## Provided passage
════════

CORRESP 16 filename16.htm
February 19, 2008
 
Via EDGAR and FedEx

Securities and Exchange Commission
100 F Street NE
Mail Stop 7010
Washington, D.C. 20549-7010
Attn: H. Roger Schwall, Division of Corporation Finance
 
 Re: Energy XXI (Bermuda) Limited 
 
Amendment No. 1 to Registration Statement on Form S-3
 
Filed February 15, 2008
 
File No. 333-148713
 
Dear Mr. Schwall:
 
Energy XXI (Bermuda) Limited (the “Company”) is filing today, via EDGAR, Amendment No. 1 (“Amendment No. 1”) to the above referenced registration statement on Form S-3 (the “Registration Statement”). Enclosed herewith are five courtesy copies of Amendment No. 1.
 
Set forth below are the Company’s responses to the comments contained in the letter from the staff of the Division of Corporation Finance (the “Staff”) of the Securities and Exchange Commission (the “Commission”) dated February 11, 2008. For your convenience, the exact text of the comments provided by the Staff has been included in bold face type preceding each response in the order presented in the comment letter. Each response below has been prepared and is being provided by the Company, which has authorized us to respond to the Staff’s comments on its behalf.
 
Opinions of Counsel
 
1.  
Please note that each time you do a takedown of any of these securities, you must file a “clean opinion” of counsel as an exhibit for any securities you are taking down. Please confirm that you will file the appropriate clean opinions.

════════

## Provided entries
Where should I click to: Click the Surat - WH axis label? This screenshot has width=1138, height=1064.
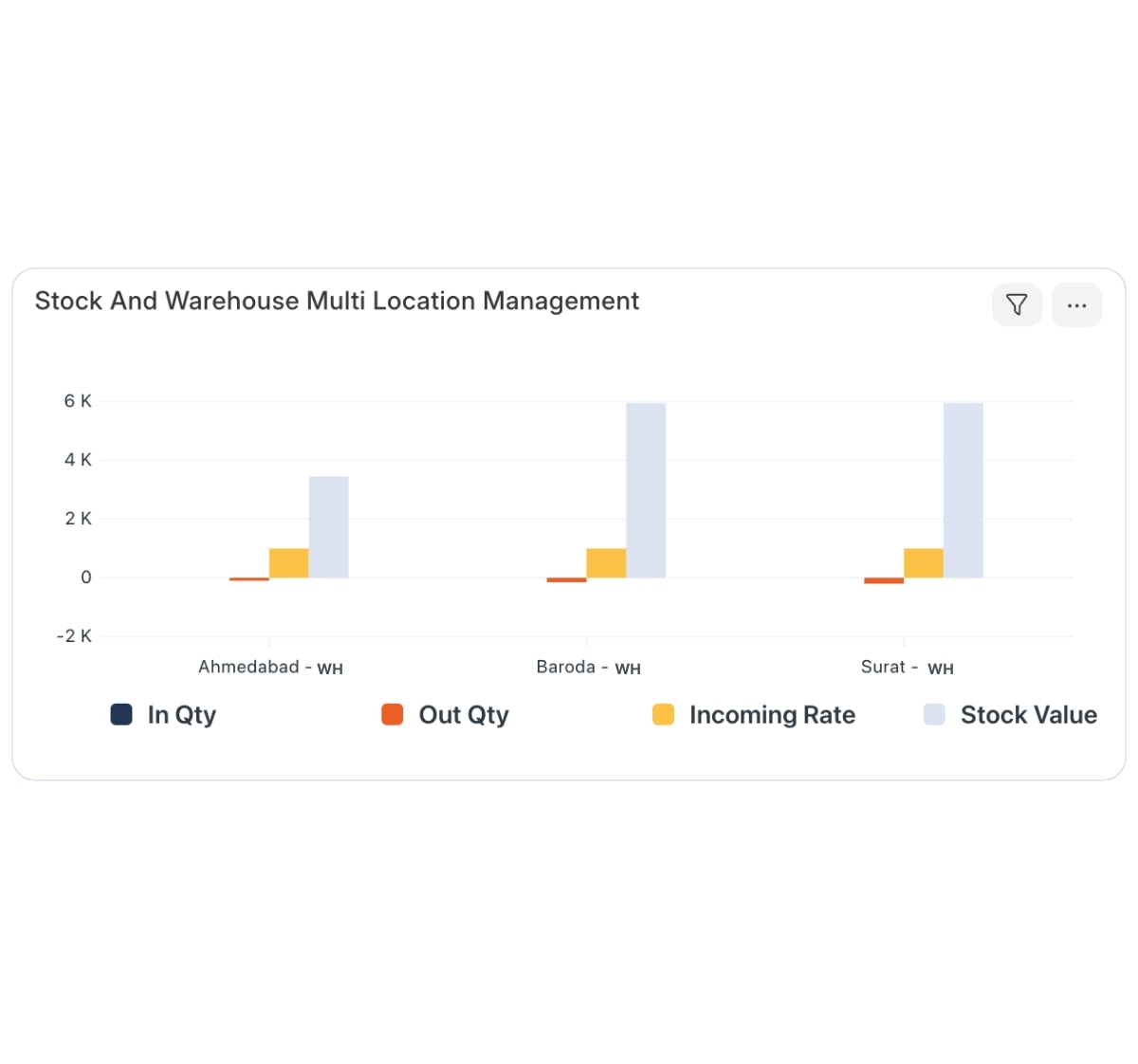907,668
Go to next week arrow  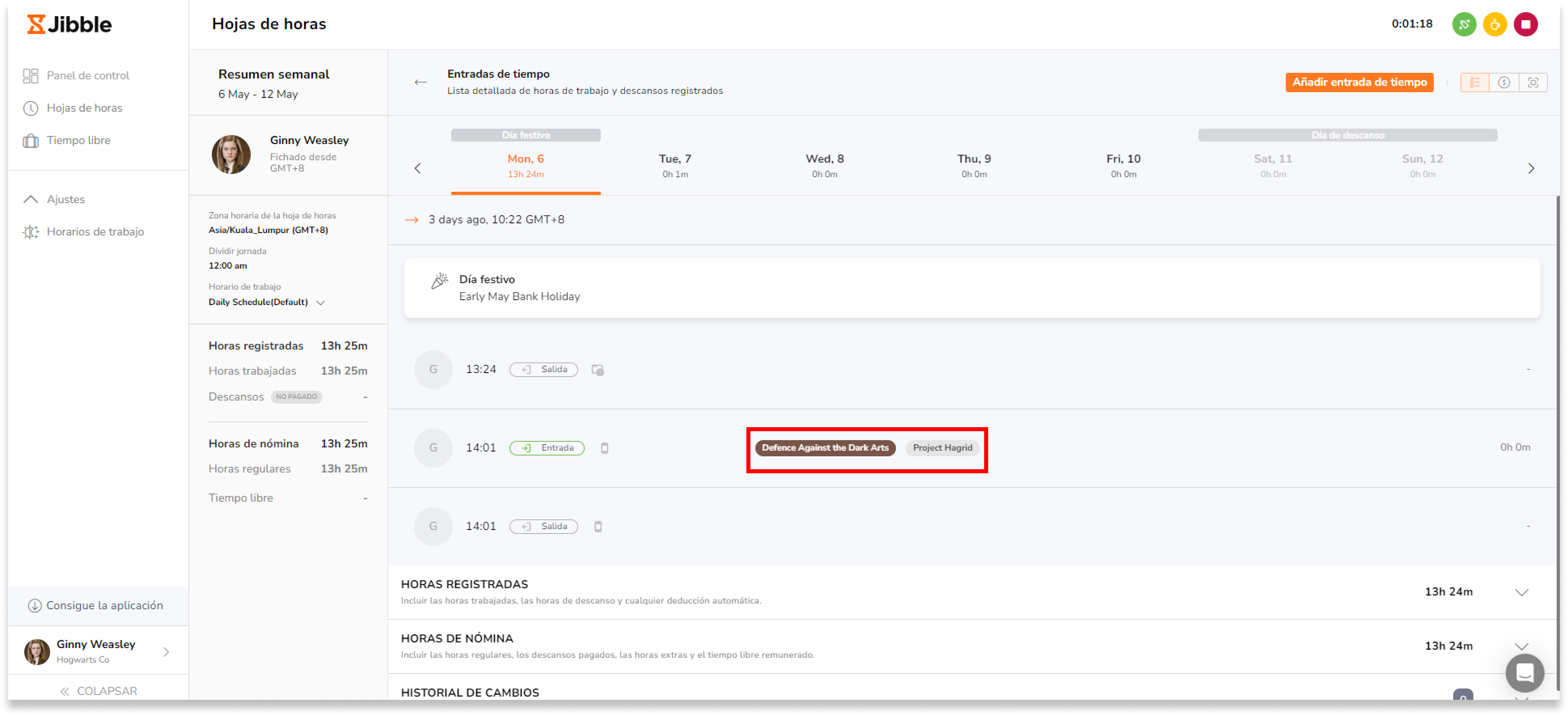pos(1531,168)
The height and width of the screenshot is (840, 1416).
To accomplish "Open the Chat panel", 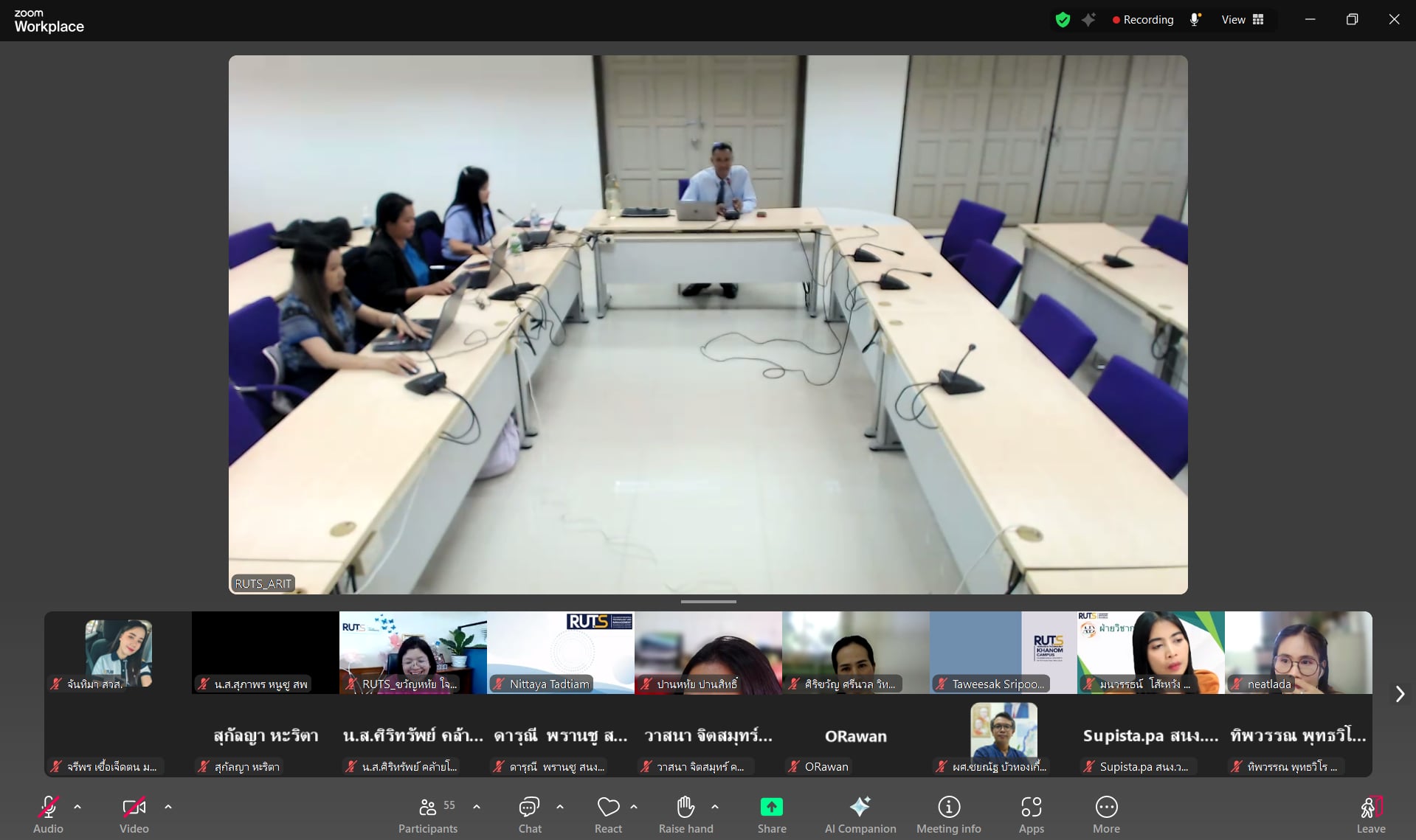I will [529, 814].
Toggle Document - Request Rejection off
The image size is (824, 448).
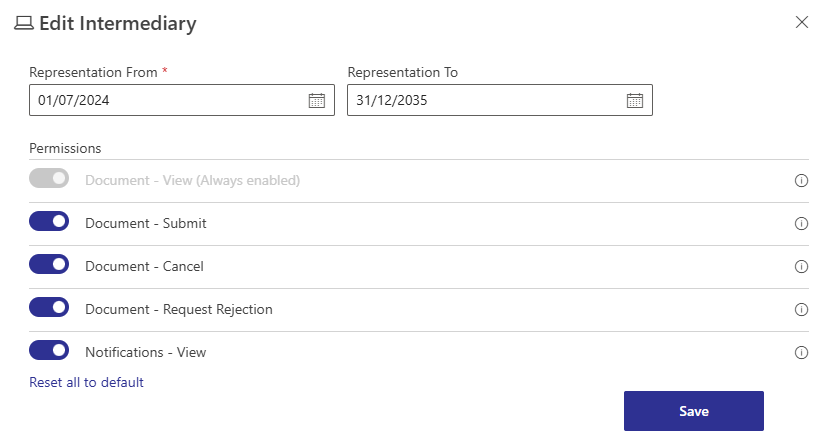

════════

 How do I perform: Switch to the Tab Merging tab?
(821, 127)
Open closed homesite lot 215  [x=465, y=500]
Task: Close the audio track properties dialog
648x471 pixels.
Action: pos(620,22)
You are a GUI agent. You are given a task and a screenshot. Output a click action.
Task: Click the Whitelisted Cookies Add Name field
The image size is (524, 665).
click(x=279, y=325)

════════

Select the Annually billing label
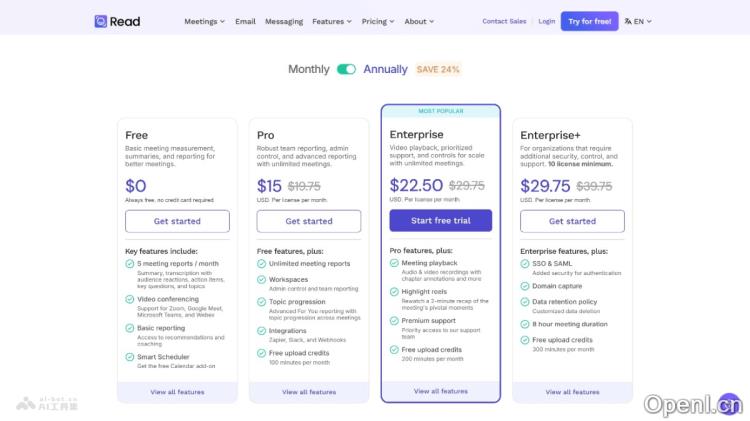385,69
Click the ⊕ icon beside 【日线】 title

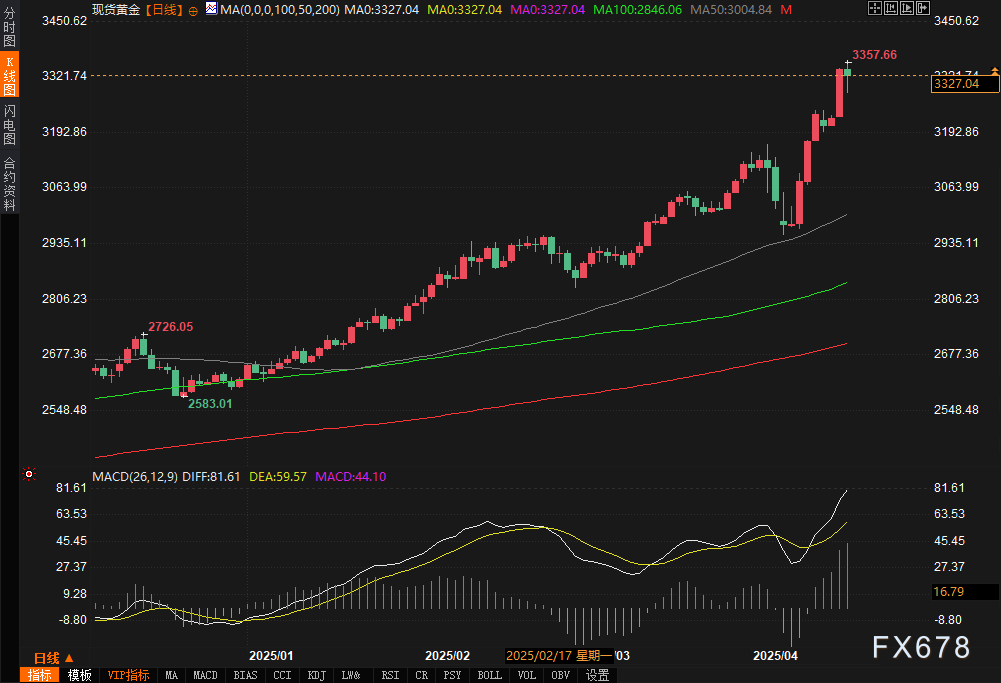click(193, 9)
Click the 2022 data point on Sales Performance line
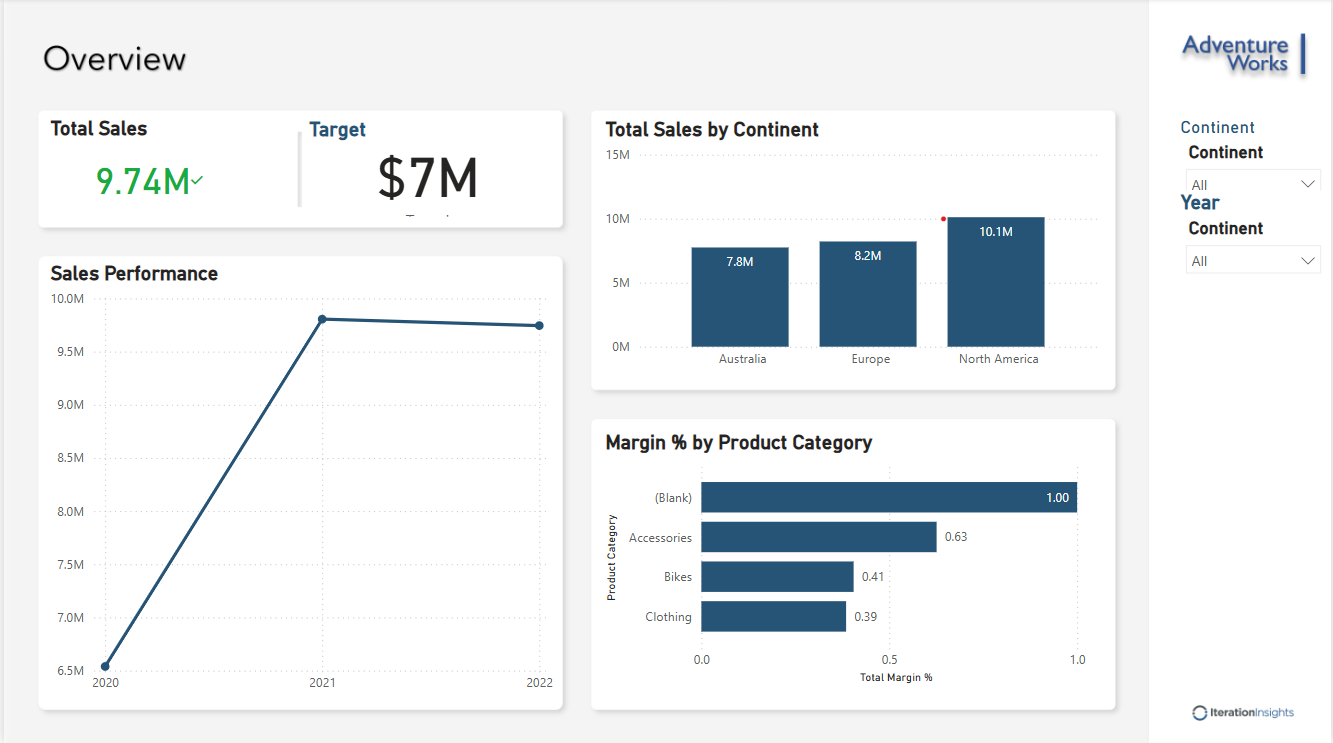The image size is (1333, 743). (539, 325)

════════

## Things to do
- 1) List every date that appears in the letter.
- 2) Pull out every line of the records that contains the string "label", treating uppercase and lowercase as different.
The letter and the records have nothing to do with each other.

## Task answers
- 1)
February 19, 2008
February 15, 2008
February 11, 2008

- 2)
Where should I click to: Click the Surat - WH axis label? This screenshot has width=1138, height=1064.
Select the Annually billing label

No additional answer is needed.